A director of the Corporation shall not be liable to the Corporation or its shareholders for money damages for any action taken or any failure to take any action as a director. However, this provision does not eliminate or limit the liability of a director for any of the following:

(a) the amount of a financial benefit received by a director to which he or she is not entitled;

(b) intentional infliction of harm on the Corporation or its shareholders;

(c) a violation of Section 551 of the Act; or

(d) an intentional criminal act.

Any repeal, amendment or other modification of this Article shall not adversely affect any right or protection of a director of the Corporation existing at the time of such repeal, amendment or other modification. If the Act is amended, after this Article becomes effective, to authorize corporate action further eliminating or limiting personal liability of directors, then the liability of directors shall be eliminated or limited to the fullest extent permitted by the Act as so amended.

ARTICLE IX

(i) Indemnification of Officers, Directors, Employees and Agents. The Corporation shall indemnify each past and current director and officer, and may indemnify each past and current employee and agent, and advance expenses with respect thereto, to the extent authorized or permitted by the Act, as the same presently exists or may hereafter be amended. The approval of indemnification and advancement of expenses shall be made by the Corporation as prescribed in the Act. Any indemnification under this Section shall not be deemed exclusive of any other rights to which any person seeking indemnification may be entitled, including the right to mandatory indemnification under Section 563 of the Act.

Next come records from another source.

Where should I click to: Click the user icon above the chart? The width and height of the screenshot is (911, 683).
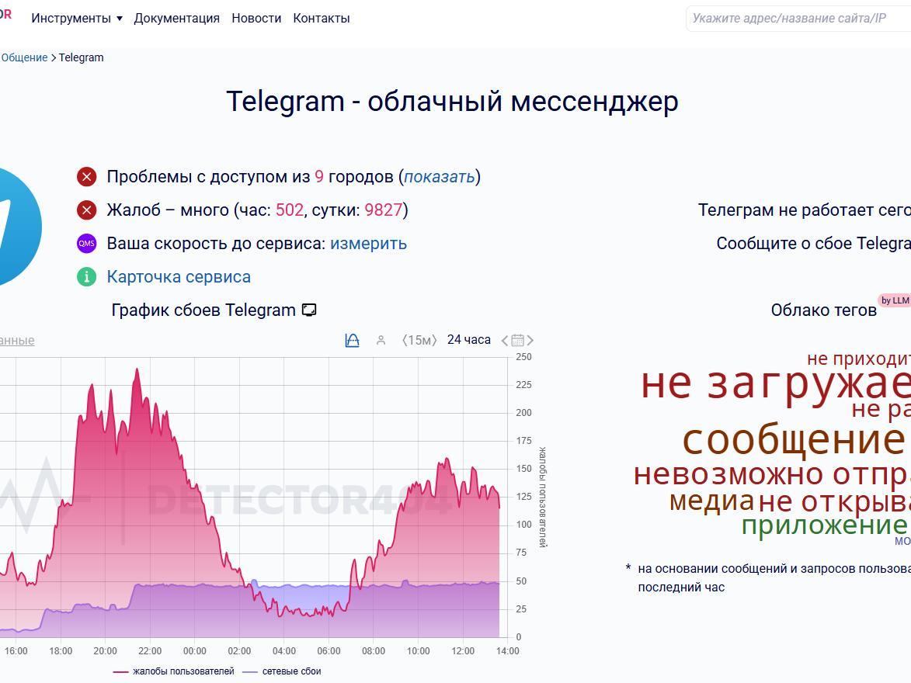[381, 341]
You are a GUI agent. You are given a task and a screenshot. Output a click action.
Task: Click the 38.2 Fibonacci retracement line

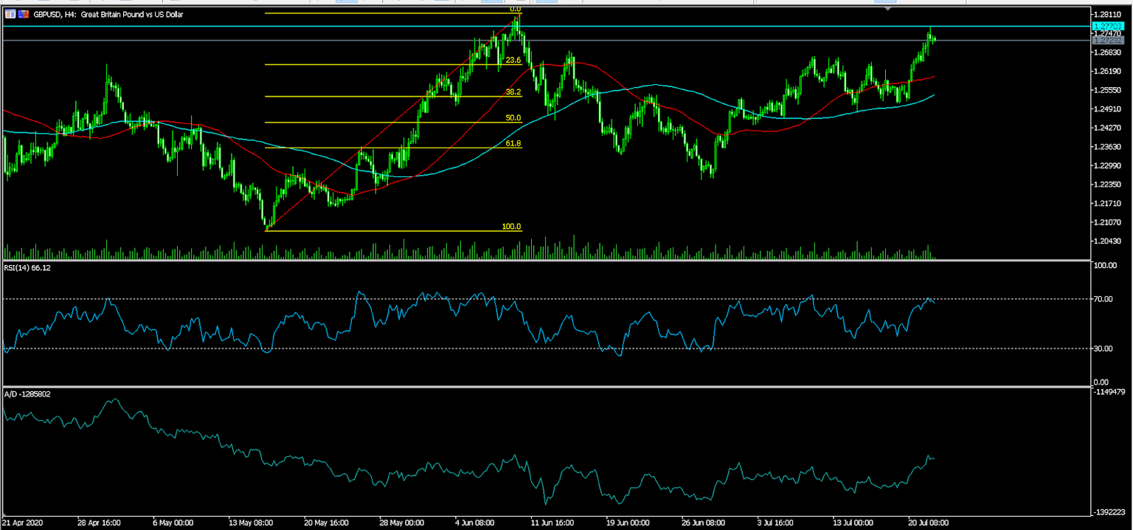(369, 96)
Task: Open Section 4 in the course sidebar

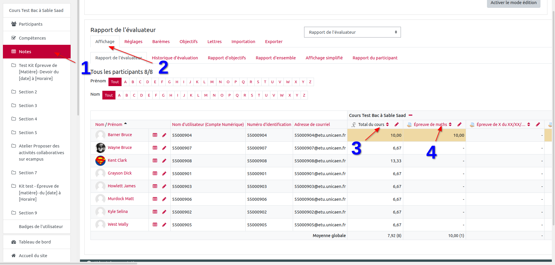Action: pos(28,119)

(ii) Application to a Resulting or Surviving Corporation or Constituent Corporation. The definition for “corporation” found in Section 569 of the Act, as the same exists or may hereafter be amended, is and shall be, specifically excluded from application to this Article. The indemnification and other obligations of the Corporation set forth in this Article shall be binding upon any resulting or surviving corporation after any merger of the Corporation. Notwithstanding anything to the contrary contained herein or in Section 569 of the Act, no person shall be entitled to the indemnification and other rights set forth in this Article for acting as a director or officer of another corporation prior to such other corporation entering into a merger with the Corporation.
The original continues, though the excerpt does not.